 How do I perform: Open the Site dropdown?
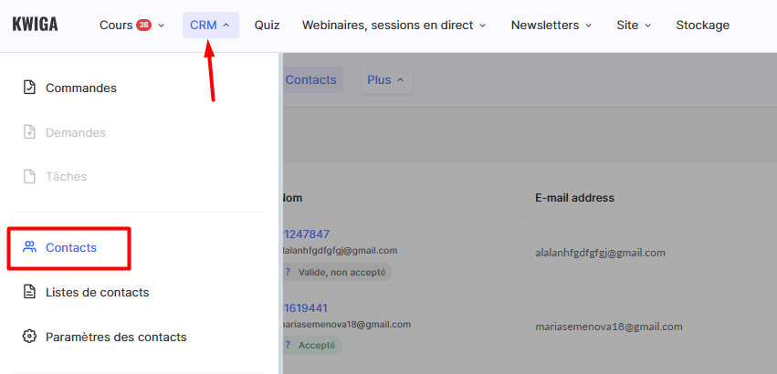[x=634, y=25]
□ □ □ □ □ □ □
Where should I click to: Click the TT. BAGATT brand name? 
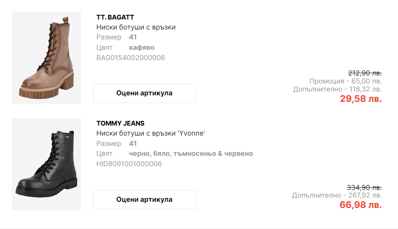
□ □ □ □ □ □ □
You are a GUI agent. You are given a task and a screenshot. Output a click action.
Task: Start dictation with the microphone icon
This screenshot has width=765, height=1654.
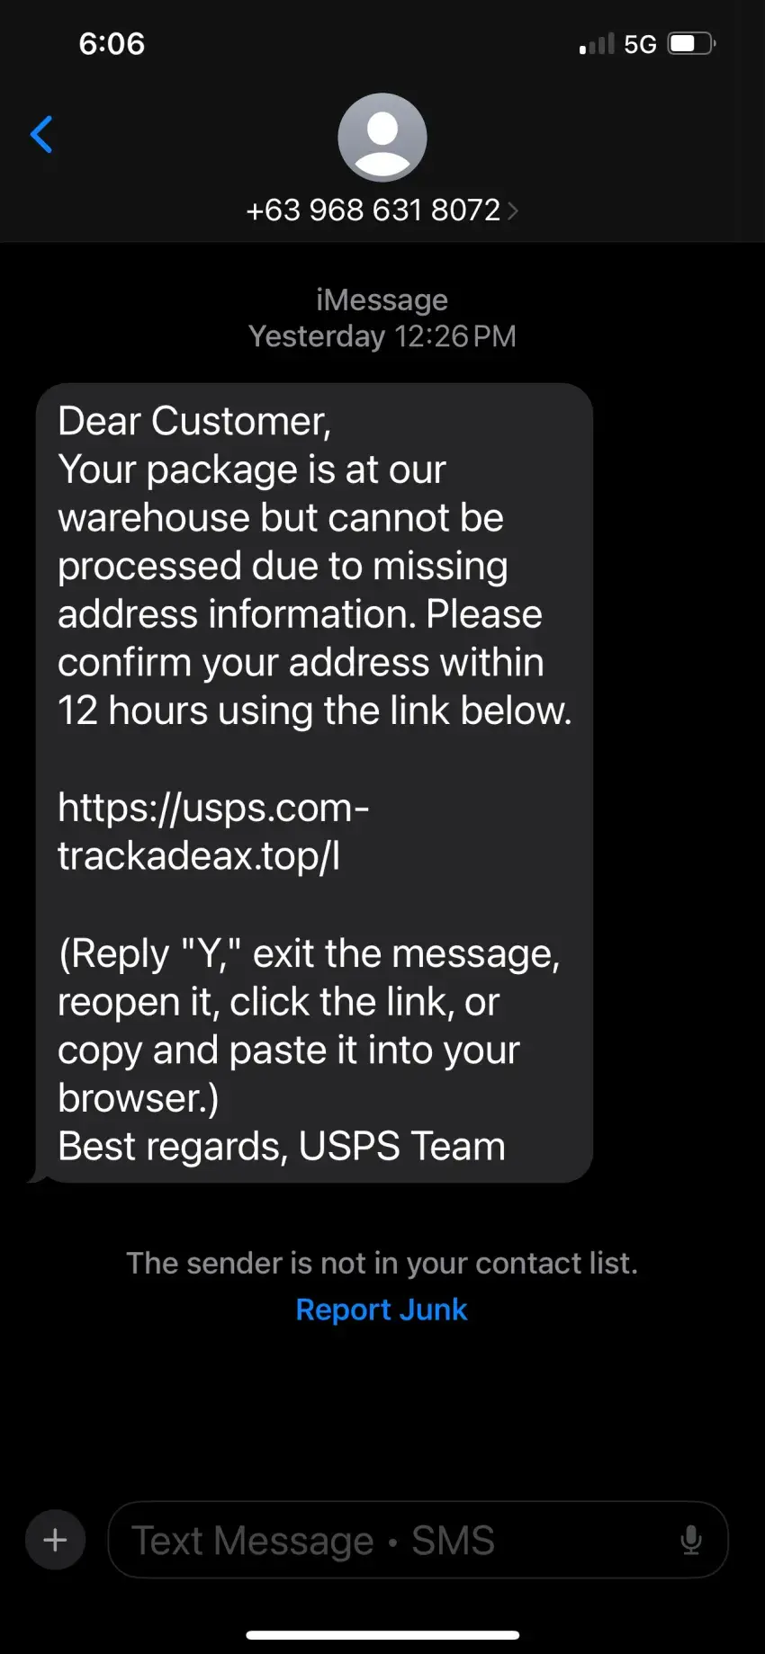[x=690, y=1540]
□ □ □ □ □ □ □
_EXERCICE PROPOSÉ_.
Recopiez les lignes de la liste en commençant à celle qui contient "You are a GUI" et en terminant à celle qui contient "[x=690, y=1540]", en remplaçant "microphone" par "micro" et sans rien modifier d'autre. Laissez les images de côté dans votre réponse, s'il vous plaît.

_RÉSULTAT PRODUIT_.
You are a GUI agent. You are given a task and a screenshot. Output a click action.
Task: Start dictation with the micro icon
This screenshot has width=765, height=1654.
[x=690, y=1540]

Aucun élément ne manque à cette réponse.